Carles Puigdemont. / RR SS.
Carles Puigdemont. / RR SS.
El Congreso –donde se elige o censura a al Presidente del Gobierno– tiene una mayoría de derechas. Lo que pasa es que dos partidos nacionalistas conservadores –Junts y PNV– apoyan al PSOE, porque lo consideran más afín en asuntos territoriales.
Junts, un paso en el camino

En plena campaña electoral para las elecciones autonómicas en Galicia, el Partido Popular ha sorprendido al revelar su disposición a estudiar un indulto condicionado para Carles Puigdemont como parte de un "plan de reconciliación" para Cataluña. Este nueva postura representa un cambio significativo en la estrategia del partido, que previamente había liderado la oposición a la ley de amnistía del grupo socialista para los líderes independentistas condenados por el procés, todavía no aceptada por Junts.

Fuentes del PP argumentan que esta decisión se fundamenta en un deseo genuino de promover la reconciliación en Cataluña.

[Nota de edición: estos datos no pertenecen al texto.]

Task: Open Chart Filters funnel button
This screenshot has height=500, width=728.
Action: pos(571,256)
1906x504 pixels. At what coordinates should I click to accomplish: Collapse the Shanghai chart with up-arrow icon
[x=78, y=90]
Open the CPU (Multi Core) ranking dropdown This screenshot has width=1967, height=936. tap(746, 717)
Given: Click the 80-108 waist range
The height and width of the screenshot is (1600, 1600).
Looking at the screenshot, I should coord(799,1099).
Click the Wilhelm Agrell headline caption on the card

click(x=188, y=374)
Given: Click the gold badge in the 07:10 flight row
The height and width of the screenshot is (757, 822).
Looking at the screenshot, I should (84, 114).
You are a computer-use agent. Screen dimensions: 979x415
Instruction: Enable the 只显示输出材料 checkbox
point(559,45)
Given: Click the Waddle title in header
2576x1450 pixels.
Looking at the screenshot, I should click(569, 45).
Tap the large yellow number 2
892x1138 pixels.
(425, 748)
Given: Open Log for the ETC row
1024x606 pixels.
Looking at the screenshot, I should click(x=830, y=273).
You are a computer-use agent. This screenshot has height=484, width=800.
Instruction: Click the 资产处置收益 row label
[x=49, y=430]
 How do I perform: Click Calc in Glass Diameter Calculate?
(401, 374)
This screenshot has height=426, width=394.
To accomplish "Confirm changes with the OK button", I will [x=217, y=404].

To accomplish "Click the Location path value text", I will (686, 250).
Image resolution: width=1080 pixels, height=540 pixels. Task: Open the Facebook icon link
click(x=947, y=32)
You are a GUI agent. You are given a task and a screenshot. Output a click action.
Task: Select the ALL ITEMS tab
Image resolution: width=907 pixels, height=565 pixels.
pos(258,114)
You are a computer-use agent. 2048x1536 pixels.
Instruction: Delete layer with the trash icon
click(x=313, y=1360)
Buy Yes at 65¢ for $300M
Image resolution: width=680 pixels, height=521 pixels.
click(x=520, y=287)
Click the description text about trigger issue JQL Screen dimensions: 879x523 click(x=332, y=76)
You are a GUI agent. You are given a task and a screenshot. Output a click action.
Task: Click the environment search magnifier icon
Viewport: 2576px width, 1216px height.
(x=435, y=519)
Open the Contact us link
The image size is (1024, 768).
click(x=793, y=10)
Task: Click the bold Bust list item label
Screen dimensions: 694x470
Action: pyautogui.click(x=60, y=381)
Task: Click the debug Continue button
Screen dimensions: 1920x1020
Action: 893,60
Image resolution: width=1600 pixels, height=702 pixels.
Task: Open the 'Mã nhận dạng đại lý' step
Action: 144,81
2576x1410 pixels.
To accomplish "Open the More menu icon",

El indulto propuesto estaría sujeto a condiciones estrictas, como la aceptación de someterse a la justicia española, la expresión de arrepentimiento y el compromiso explícito de cumplir con el Estado de derecho.

Aunque el PP niega haber propuesto el indulto durante las conversaciones con Junts en agosto pasado, admite haber considerado brevemente la amnistía antes de descartarla por motivos constitucionales. Este cambio de enfoque refleja las dificultades percibidas para probar que Puigdemont cometió un delito de terrorismo, según las acusaciones del juez García-Castellón, señalando una modificación estratégica dentro del partido conservador.

El líder del PP, Alberto Núñez Feijóo, quien previamente se había manifestado en contra de los indultos, adopta ahora una postura más conciliadora. Este cambio coincide con la advertencia de Puigdemont de revelar ofertas secretas del PP a Junts el verano pasado, lo que podría haber influido en la reconsideración de la posición del partido.

Dualidad en la estrategia del PP

A pesar de este giro, el PP continúa sus esfuerzos para derribar la amnistía, promoviendo iniciativas como la reforma del reglamento del Senado y la convocatoria de la Comisión de Venecia. Esta dualidad en la estrategia del PP, entre la reconciliación propuesta y la lucha contra la amnistía, plantea interrogantes sobre su recepción en sectores más conservadores y desafía al PSOE, cuyo Gobierno en España depende, en última instancia, de la gestión de este asunto tan controvertido.

El líder del PP, Feijóo, ha respondido a las informaciones señalando que no descarta el indulto a Puigdemont "con condiciones". Aunque esta posición ha generado críticas internas en el propio partido –también en Vox–, refleja un enfoque más pragmático hacia la compleja situación catalana. Mientras tanto, los progresos del BNG en la campaña gallega y el propio avance de los nacionalistas plantean un desafío inesperado para el PP, que se ve obligado a replantear su estrategia.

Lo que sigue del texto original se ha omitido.